Baharuddin Kamba, Deputi Bidang Pengaduan Masyarakat JCW mengatakan, pihaknya sejalan dengan rekomendasi dan catatan KPK. 

Ia menilai intervensi lembaga antikorupsi tersebut menjadi kebutuhan mendesak, bukan hanya di Bantul, tetapi juga seluruh kabupaten/kota di DIY. Menurutnya, persoalan PBJ bukan masalah baru.

"Selama ini, area tersebut menjadi salah satu pintu masuk praktik penyalahgunaan anggaran dan menjadi temuan hukum oleh penegak hukum, termasuk KPK," katanya, Senin (17/11/2025). 

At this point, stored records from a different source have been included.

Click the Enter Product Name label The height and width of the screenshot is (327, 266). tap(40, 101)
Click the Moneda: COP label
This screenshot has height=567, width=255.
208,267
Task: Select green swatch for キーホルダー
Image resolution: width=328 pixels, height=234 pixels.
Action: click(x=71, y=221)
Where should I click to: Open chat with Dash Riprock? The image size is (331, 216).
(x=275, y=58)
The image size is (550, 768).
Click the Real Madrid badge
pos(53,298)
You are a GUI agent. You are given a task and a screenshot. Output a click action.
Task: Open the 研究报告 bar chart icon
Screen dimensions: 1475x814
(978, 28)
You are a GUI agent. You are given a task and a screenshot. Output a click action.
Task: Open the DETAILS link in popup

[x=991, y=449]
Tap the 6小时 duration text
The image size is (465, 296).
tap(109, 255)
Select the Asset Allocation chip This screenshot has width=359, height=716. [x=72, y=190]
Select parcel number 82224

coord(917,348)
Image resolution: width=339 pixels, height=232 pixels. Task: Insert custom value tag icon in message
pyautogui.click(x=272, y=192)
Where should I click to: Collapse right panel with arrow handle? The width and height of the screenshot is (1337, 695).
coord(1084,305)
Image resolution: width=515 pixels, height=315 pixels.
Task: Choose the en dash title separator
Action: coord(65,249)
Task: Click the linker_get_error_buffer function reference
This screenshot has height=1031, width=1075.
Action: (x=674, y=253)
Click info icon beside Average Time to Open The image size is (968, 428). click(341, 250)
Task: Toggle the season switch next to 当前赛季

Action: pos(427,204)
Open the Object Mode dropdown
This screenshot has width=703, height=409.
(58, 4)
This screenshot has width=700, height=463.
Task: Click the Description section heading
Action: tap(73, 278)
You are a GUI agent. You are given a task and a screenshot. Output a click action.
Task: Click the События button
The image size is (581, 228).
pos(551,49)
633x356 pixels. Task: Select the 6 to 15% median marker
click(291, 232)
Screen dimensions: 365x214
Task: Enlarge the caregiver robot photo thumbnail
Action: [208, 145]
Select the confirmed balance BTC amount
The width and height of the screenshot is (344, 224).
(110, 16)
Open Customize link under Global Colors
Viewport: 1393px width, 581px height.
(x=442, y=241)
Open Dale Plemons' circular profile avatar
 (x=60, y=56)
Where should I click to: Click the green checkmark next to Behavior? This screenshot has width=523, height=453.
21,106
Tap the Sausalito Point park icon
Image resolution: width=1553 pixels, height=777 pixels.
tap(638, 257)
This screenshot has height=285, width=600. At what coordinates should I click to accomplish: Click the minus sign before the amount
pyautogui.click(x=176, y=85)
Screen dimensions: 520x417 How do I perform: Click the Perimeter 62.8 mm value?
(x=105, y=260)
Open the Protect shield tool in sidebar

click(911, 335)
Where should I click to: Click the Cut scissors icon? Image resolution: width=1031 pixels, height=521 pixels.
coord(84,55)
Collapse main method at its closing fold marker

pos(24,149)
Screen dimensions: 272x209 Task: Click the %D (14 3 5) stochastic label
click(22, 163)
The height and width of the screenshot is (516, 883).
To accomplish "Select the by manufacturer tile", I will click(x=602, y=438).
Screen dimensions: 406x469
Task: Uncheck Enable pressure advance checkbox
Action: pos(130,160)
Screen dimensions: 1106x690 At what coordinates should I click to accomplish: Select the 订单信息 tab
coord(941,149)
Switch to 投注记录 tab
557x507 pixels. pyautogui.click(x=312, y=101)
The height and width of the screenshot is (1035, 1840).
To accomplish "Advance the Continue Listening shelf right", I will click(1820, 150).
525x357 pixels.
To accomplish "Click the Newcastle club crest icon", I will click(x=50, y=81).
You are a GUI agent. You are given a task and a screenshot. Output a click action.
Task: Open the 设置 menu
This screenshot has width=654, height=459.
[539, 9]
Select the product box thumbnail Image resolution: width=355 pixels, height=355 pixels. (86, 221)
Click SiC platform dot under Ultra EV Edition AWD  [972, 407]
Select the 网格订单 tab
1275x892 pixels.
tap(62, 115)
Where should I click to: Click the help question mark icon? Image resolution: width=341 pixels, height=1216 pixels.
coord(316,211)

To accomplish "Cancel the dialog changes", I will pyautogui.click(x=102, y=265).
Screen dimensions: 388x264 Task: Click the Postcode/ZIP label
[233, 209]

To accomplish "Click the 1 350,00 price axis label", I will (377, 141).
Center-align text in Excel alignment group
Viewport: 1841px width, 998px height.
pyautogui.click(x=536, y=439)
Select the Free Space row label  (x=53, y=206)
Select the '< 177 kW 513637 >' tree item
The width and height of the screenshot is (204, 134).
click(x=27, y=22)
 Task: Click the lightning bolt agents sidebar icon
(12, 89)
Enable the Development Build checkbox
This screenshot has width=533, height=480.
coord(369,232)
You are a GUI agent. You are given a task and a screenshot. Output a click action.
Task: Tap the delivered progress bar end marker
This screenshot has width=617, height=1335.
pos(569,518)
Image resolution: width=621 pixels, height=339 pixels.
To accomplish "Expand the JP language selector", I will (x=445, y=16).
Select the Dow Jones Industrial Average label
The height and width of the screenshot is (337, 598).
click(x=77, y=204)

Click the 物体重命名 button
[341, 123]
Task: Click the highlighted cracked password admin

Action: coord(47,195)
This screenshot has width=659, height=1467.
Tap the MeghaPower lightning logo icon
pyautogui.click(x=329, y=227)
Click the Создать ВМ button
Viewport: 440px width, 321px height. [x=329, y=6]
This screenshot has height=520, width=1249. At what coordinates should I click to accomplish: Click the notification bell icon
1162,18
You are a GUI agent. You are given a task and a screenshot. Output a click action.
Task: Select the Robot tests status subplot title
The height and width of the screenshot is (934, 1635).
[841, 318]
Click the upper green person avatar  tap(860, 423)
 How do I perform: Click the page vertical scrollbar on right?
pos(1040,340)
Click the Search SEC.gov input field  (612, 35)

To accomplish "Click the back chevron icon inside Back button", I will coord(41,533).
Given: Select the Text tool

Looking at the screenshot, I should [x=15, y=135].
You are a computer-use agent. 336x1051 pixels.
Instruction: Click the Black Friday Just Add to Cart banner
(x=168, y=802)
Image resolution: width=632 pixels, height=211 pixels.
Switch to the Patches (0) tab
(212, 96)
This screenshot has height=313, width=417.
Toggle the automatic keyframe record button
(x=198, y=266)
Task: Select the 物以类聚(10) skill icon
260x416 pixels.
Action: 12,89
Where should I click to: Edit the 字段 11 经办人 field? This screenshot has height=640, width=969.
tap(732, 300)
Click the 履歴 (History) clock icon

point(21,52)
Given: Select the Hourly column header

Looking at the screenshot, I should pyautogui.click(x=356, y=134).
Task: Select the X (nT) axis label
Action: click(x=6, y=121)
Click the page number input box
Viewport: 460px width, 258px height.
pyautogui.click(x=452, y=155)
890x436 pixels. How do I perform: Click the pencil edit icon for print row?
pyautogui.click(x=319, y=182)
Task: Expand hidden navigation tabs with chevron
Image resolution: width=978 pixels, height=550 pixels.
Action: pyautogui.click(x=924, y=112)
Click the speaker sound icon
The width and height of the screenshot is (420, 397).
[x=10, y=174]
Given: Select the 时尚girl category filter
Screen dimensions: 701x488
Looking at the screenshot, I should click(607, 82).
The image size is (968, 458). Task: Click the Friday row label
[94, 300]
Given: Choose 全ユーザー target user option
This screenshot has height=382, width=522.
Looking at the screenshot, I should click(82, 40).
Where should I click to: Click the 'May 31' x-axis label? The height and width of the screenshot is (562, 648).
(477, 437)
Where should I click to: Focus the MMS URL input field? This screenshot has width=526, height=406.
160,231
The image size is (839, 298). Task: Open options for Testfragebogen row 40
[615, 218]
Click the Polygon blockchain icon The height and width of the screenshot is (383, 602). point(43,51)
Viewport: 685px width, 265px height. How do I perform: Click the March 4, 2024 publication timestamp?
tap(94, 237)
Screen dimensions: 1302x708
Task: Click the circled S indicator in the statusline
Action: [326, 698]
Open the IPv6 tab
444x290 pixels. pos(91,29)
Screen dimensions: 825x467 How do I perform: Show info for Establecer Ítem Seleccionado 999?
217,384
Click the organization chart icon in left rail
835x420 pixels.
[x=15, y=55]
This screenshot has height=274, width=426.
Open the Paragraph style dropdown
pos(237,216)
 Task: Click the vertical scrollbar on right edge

 Ia menekankan bahwa pola yang muncul terlihat serupa, sistematis, dan berulang tiap tahun.

BACA JUGA : Mayoritas Vonis Korupsi di Yogyakarta Dinilai Ringan, JCW Sebut Tak Efektif Cegah Kejahatan

BACA JUGA : Skandal Hibah Pariwisata Rp10,9 Miliar, JCW Desak Kejari Sleman Bongkar Keterlibatan DPRD Tanpa Tebang Pilih

Salah satu temuan KPK yang dianggap sangat penting adalah soal belanja langsung senilai Rp 259 miliar atau sebesar 39,28 persen dari total nilai PBJ. 

JCW menilai besaran angka tersebut membuka ruang intervensi dan manipulasi jika tidak diawasi secara ketat.

Selain PBJ, JCW menyoroti masalah tata kelola reklame. Ia menyebut banyak papan reklame yang tidak tertib administrasi, tidak transparan terkait izin dan pembayaran, sehingga berpotensi menyebabkan kebocoran pendapatan daerah.

Perhatian berikutnya adalah anggaran Pokir DPRD. Ia menilai Pokir idealnya digunakan tepat sasaran sesuai kebutuhan masyarakat. 

Namun dalam praktiknya, terdapat indikasi bahwa Pokir sering dimanfaatkan untuk kepentingan politik tertentu, bahkan hingga penunjukan langsung pemasok material atau penyedia jasa.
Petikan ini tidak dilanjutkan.